Contingencies that Can Disrupt a Home Sale

Since a home that’s under contract can have its sale derailed by contingencies, it’s important to understand what they are. Contingencies are conditions that must be met in order for the sale to go through. For example, a buyer might have a contingency that the home must pass a home inspection. If the home fails the inspection, the buyer can back out of the sale. There are many other different types of contingencies that can be included in a real estate contract, as well. Besides a home inspection contingency, some common contingencies include:

  • Appraisal contingency: This contingency allows the buyer to back out of the sale if the property doesn't appraise for the agreed-upon price.
  • Financing contingency: This contingency allows the buyer to back out of the sale if they are unable to get financing.
  • Seller's disclosure contingency: This contingency allows the buyer to back out of the sale if the seller fails to disclose any known defects with the property.
  • Occupancy contingency: This contingency allows the buyer to back out of the sale if they are unable to move into the property on the agreed-upon date.
  • Tenant buyout contingency: This contingency allows the buyer to back out of the sale if the property is currently rented and the tenants refuse to move out.

It's important to understand the contingencies in a real estate contract before you make an offer on a property. This will help you to know what you're getting into and what your options are if something goes wrong.

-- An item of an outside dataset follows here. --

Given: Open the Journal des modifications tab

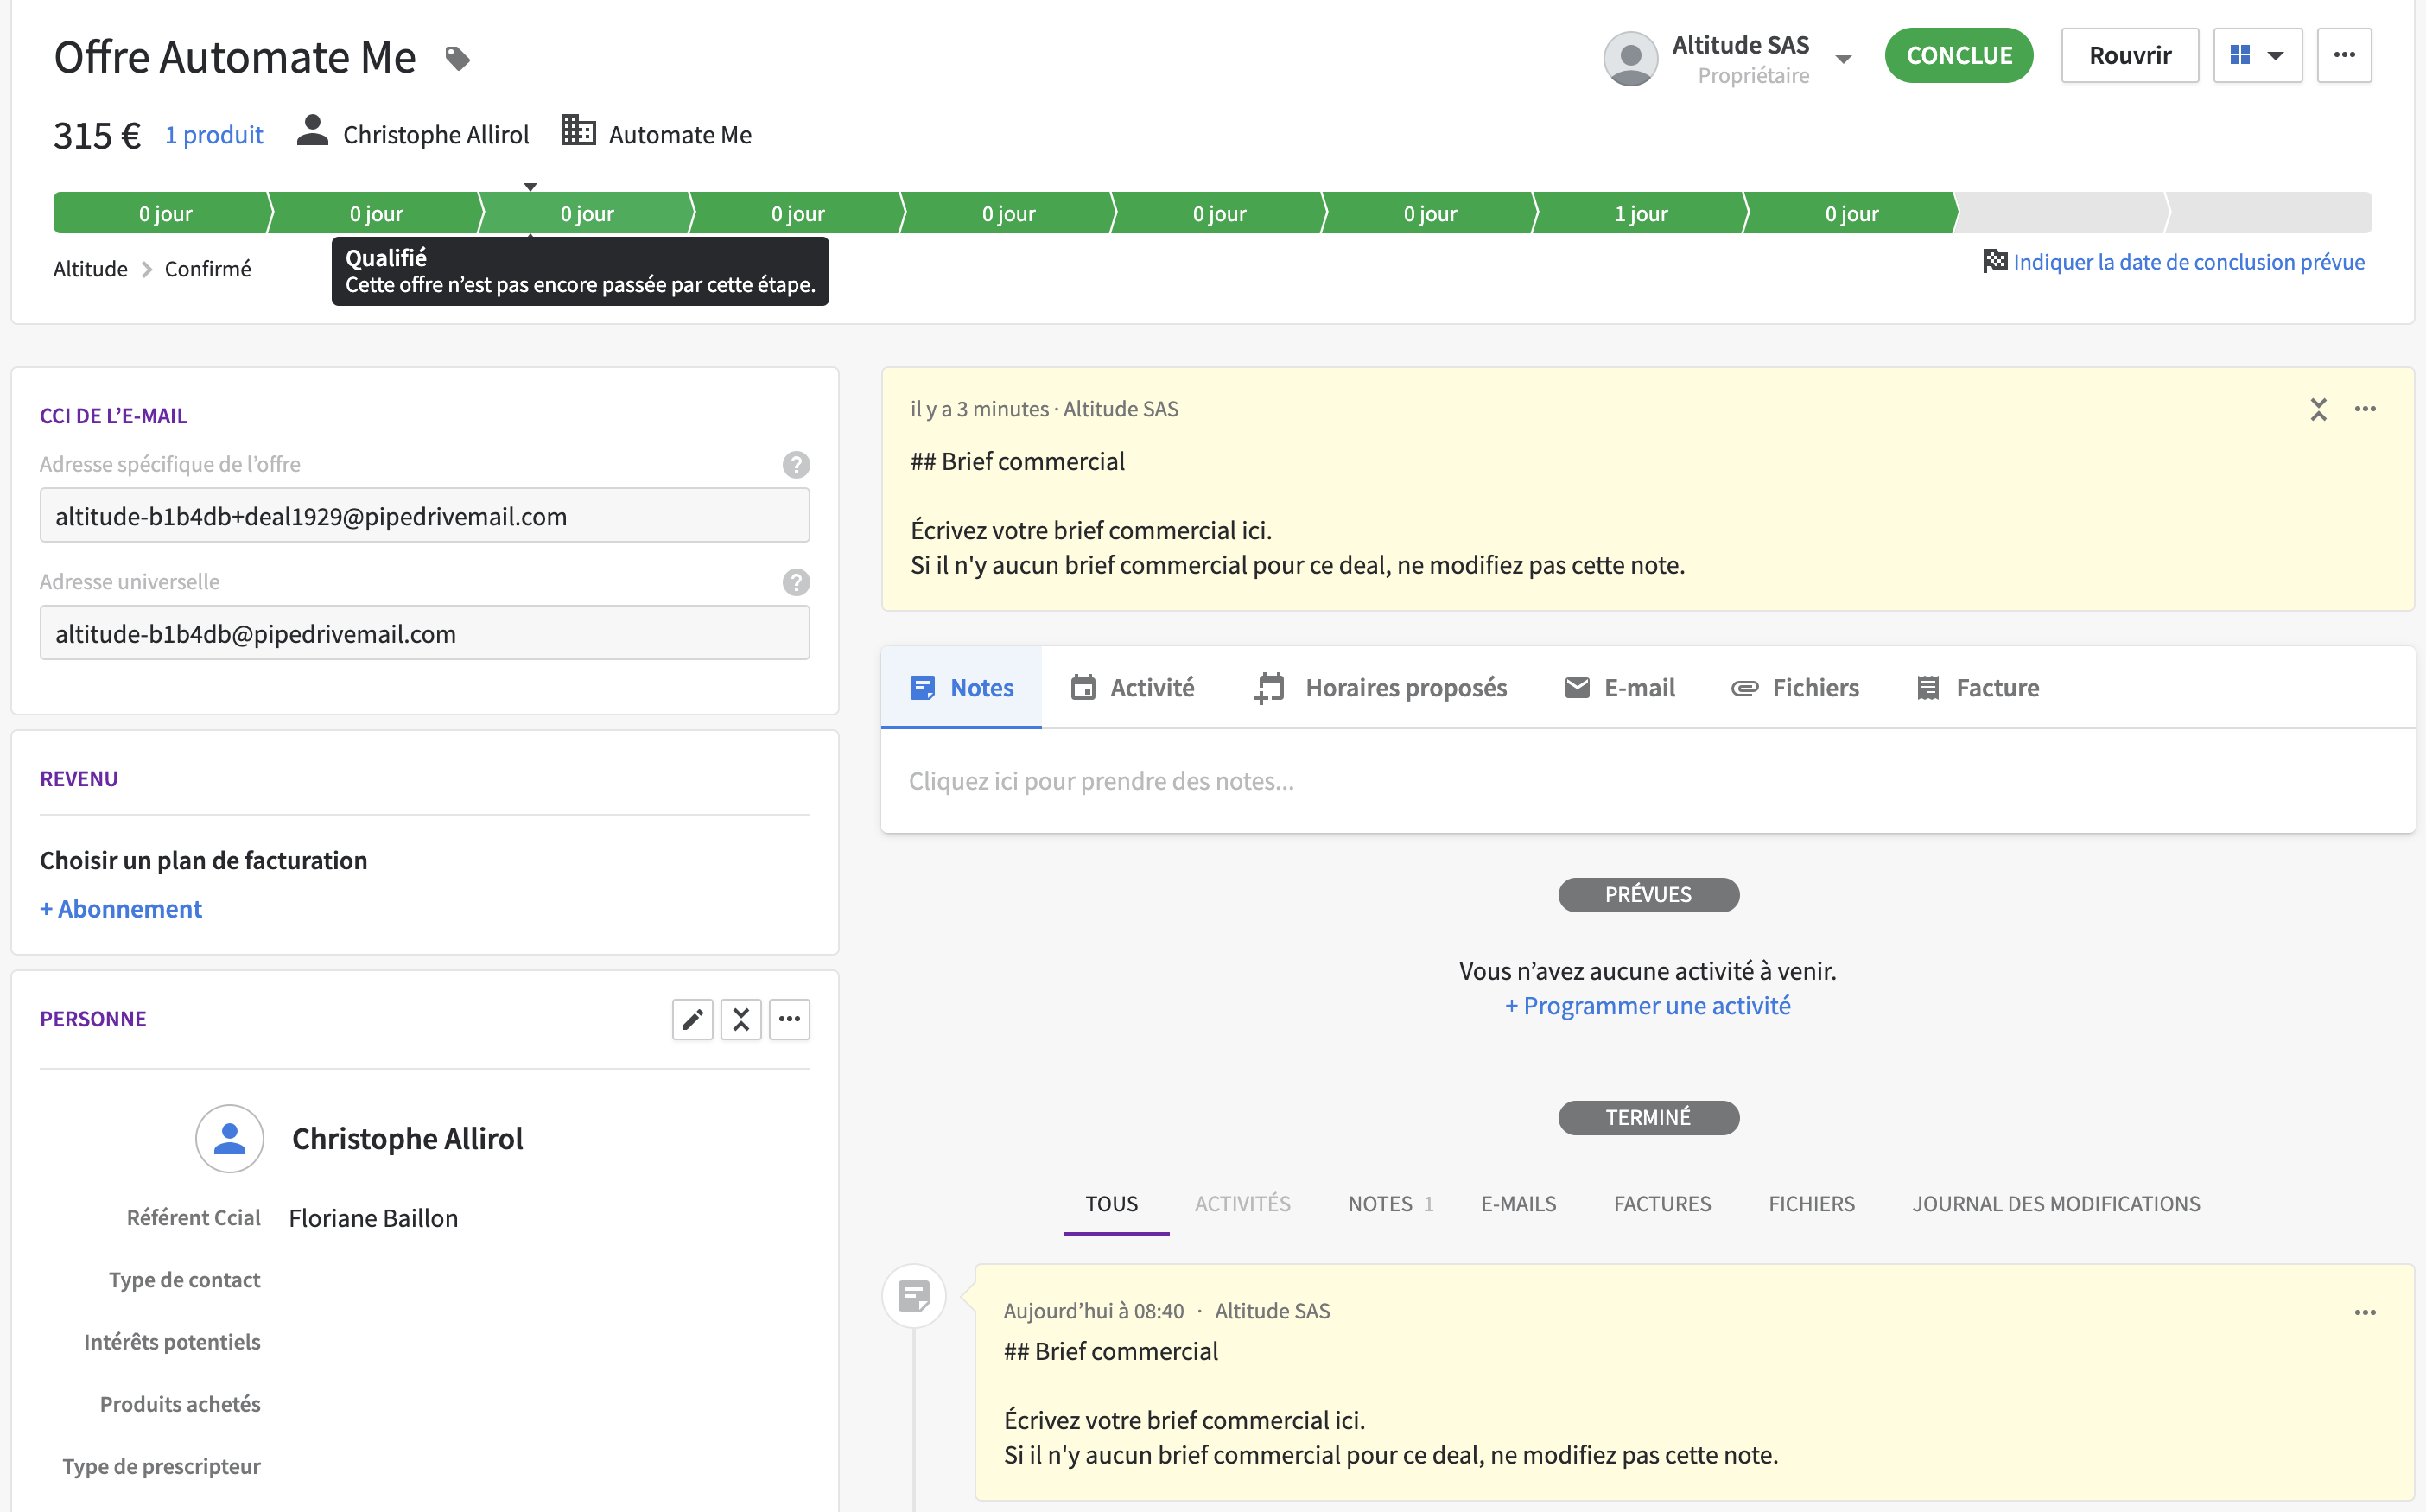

CloseUpOnARealEstateSalePendingSign

Why Are Contingencies Important?

Contingency clauses are important because they protect both the buyer and the seller. They allow the buyer to back out of the sale if something goes wrong, such as if the home doesn't pass the home inspection. This protects the buyer from being stuck with a property that they don't want. Contingency clauses also protect the seller from having to sell the property to a buyer who is unable to complete the sale. For example, if the buyer is unable to get financing, the seller can back out of the sale. This protects the seller from having to take the property off the market and start over.

Contingencies also help provide availability to sellers looking for backup offers. Generally, sellers cannot accept another offer on their house if it is under contract. Once a seller accepts an offer and signs a contract, they are legally bound to that contract until it is either fulfilled or terminated. However, if the seller has a contingency in the contract that allows them to back out of the sale if they receive a better offer, then they may be able to accept another offer. 

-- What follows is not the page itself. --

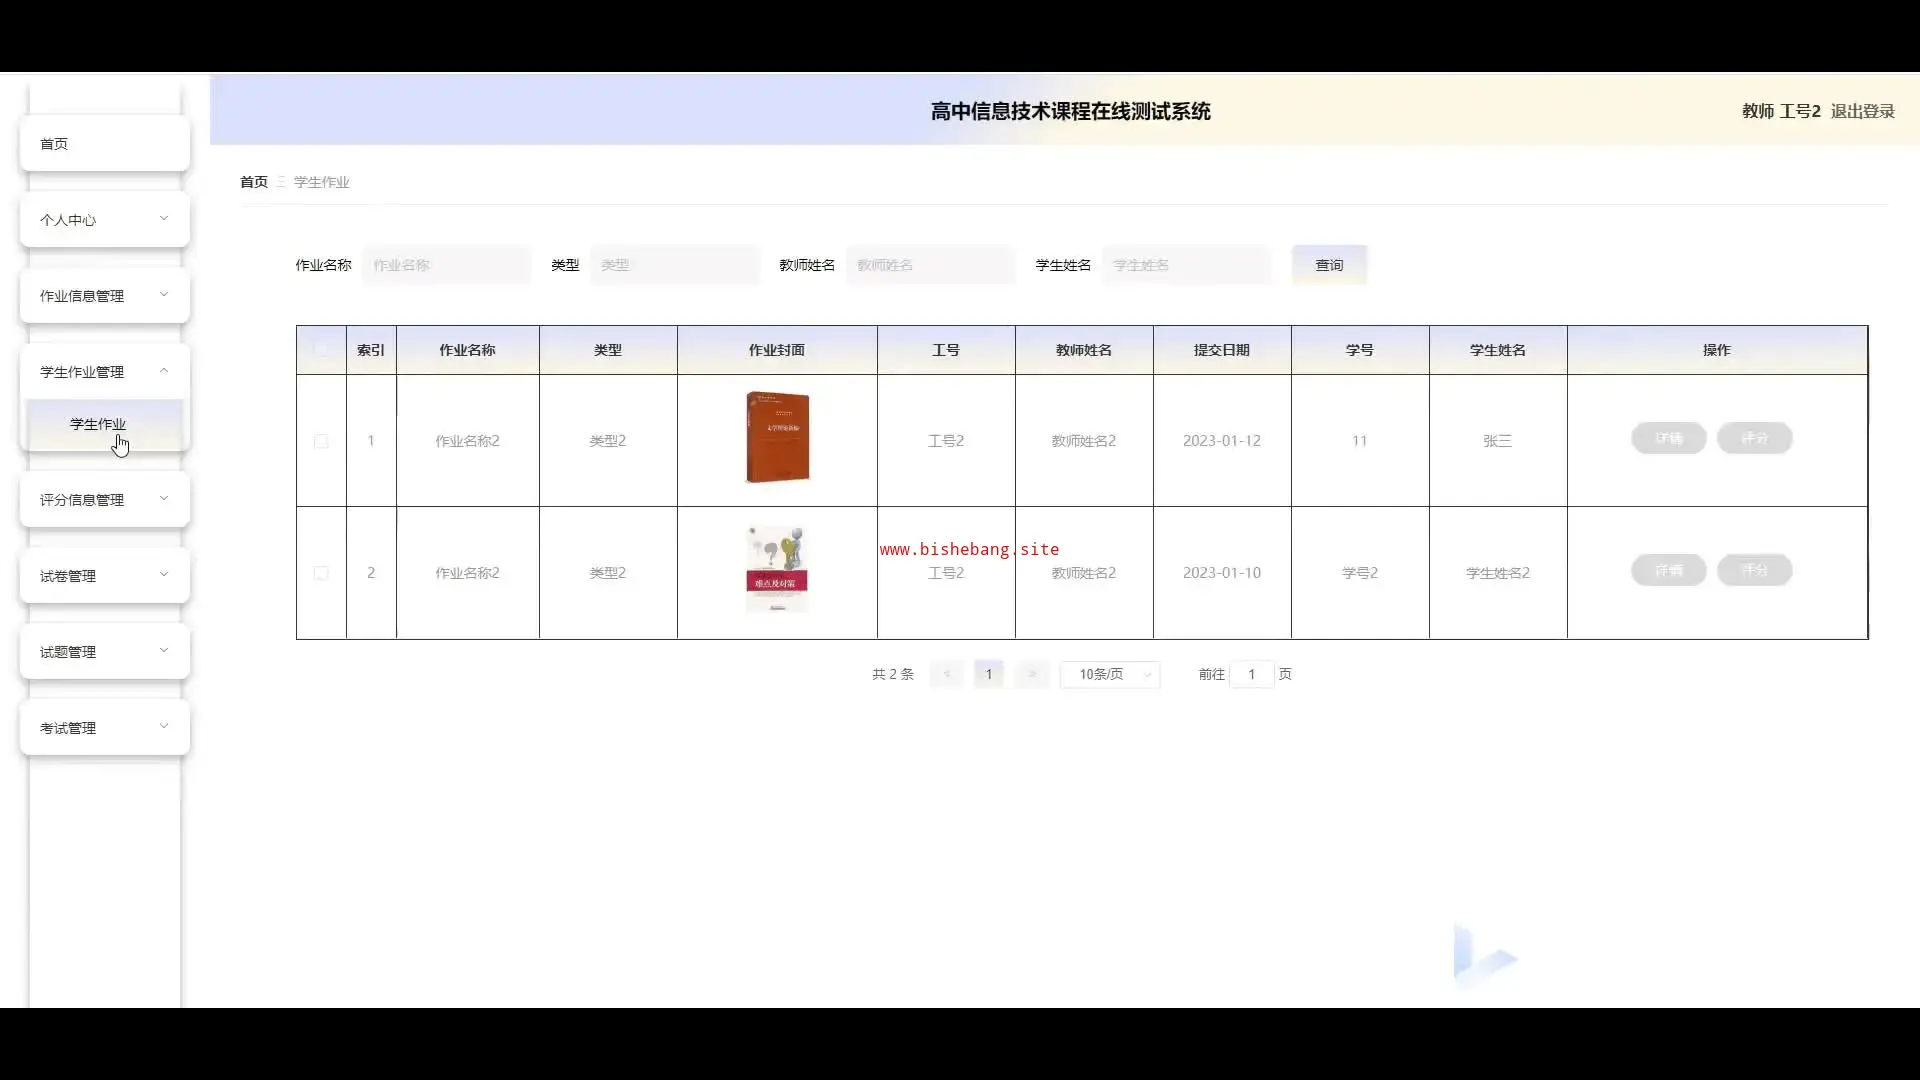Open the red book cover in row 1
The image size is (1920, 1080).
(x=777, y=438)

It is important to note that even if a seller is able to accept another offer on their house while it is under contract, this doesn’t mean they owe the first buyer anything. In many circumstances, they may still be liable to the original buyer for damages. This is because the original buyer may have incurred expenses in the belief that the sale would go through, such as paying for a home inspection or appraisal. In situations such as this, the seller may be obligated to reimburse their first prospective buyer.

The Last Word on Under Contract Vs. Pending Sale

If you’re a first-time home buyer or even one that’s been around the block a few times, it’s crucial to understand the ins and outs of real estate transactions. Nowhere is this more true than understanding the terms “under contract” and “pending sale”, as knowing the difference between a pending sale and under contract will ensure that you know what you’re getting into when you make an offer on a property.

It’s likewise important to understand how contingency clauses work, especially because they can stop a real estate transaction in its tracks, even if you’re considered under contract. Contingencies are essential because they protect both the buyer and the seller. By understanding the different types of contingencies that can be included in a real estate contract, you can make sure that you're protected in the event that something goes wrong.